§ **Exercise description**:
Quote the records below word for word, please, from the very first line through the one that contains "You are a computer-use agent. This", and nothing beyond it.

┌─ Entries shown

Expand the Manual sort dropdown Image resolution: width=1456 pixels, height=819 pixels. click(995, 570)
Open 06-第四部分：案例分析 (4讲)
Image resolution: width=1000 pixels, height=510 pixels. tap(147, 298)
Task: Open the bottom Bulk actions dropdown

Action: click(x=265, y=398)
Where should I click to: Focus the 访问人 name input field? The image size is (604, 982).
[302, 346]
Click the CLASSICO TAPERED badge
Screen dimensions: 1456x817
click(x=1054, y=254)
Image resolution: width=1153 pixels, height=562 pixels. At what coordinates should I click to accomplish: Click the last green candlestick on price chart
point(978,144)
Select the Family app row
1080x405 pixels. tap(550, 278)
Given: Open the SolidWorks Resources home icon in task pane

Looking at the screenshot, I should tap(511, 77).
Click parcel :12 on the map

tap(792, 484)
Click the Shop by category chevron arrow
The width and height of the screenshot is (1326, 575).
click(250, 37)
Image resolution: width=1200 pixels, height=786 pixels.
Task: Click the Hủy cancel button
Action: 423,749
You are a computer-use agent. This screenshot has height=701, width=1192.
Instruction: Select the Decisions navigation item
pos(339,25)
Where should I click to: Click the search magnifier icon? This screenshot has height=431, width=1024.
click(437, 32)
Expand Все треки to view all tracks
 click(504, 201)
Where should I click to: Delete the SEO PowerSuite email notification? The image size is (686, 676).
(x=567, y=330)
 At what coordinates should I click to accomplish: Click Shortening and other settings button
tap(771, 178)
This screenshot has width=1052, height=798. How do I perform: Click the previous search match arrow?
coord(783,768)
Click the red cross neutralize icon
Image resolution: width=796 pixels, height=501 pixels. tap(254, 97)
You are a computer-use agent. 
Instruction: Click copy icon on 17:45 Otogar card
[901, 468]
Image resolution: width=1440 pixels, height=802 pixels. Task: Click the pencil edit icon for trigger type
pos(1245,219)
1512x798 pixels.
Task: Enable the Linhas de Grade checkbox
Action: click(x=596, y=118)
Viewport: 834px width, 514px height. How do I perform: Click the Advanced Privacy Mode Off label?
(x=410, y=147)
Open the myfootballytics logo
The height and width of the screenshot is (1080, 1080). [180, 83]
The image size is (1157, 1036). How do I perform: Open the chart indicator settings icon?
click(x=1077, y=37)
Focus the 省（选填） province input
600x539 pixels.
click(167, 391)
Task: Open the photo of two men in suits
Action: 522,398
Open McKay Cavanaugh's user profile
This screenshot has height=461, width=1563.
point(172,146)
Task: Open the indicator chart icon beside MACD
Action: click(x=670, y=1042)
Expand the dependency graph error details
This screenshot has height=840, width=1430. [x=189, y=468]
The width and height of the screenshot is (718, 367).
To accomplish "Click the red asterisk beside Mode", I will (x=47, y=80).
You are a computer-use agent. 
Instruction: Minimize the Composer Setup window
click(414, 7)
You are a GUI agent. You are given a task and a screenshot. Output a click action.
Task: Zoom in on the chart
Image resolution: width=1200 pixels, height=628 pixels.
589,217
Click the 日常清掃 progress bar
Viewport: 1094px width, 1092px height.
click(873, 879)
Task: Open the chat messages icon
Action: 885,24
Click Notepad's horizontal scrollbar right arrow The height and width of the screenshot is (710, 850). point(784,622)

└─

§ **Problem solution**:
Expand the Manual sort dropdown Image resolution: width=1456 pixels, height=819 pixels. click(995, 570)
Open 06-第四部分：案例分析 (4讲)
Image resolution: width=1000 pixels, height=510 pixels. tap(147, 298)
Task: Open the bottom Bulk actions dropdown

Action: click(x=265, y=398)
Where should I click to: Focus the 访问人 name input field? The image size is (604, 982).
[302, 346]
Click the CLASSICO TAPERED badge
Screen dimensions: 1456x817
click(x=1054, y=254)
Image resolution: width=1153 pixels, height=562 pixels. At what coordinates should I click to accomplish: Click the last green candlestick on price chart
point(978,144)
Select the Family app row
1080x405 pixels. tap(550, 278)
Given: Open the SolidWorks Resources home icon in task pane

Looking at the screenshot, I should tap(511, 77).
Click parcel :12 on the map

tap(792, 484)
Click the Shop by category chevron arrow
The width and height of the screenshot is (1326, 575).
click(250, 37)
Image resolution: width=1200 pixels, height=786 pixels.
Task: Click the Hủy cancel button
Action: 423,749
You are a computer-use agent. This screenshot has height=701, width=1192.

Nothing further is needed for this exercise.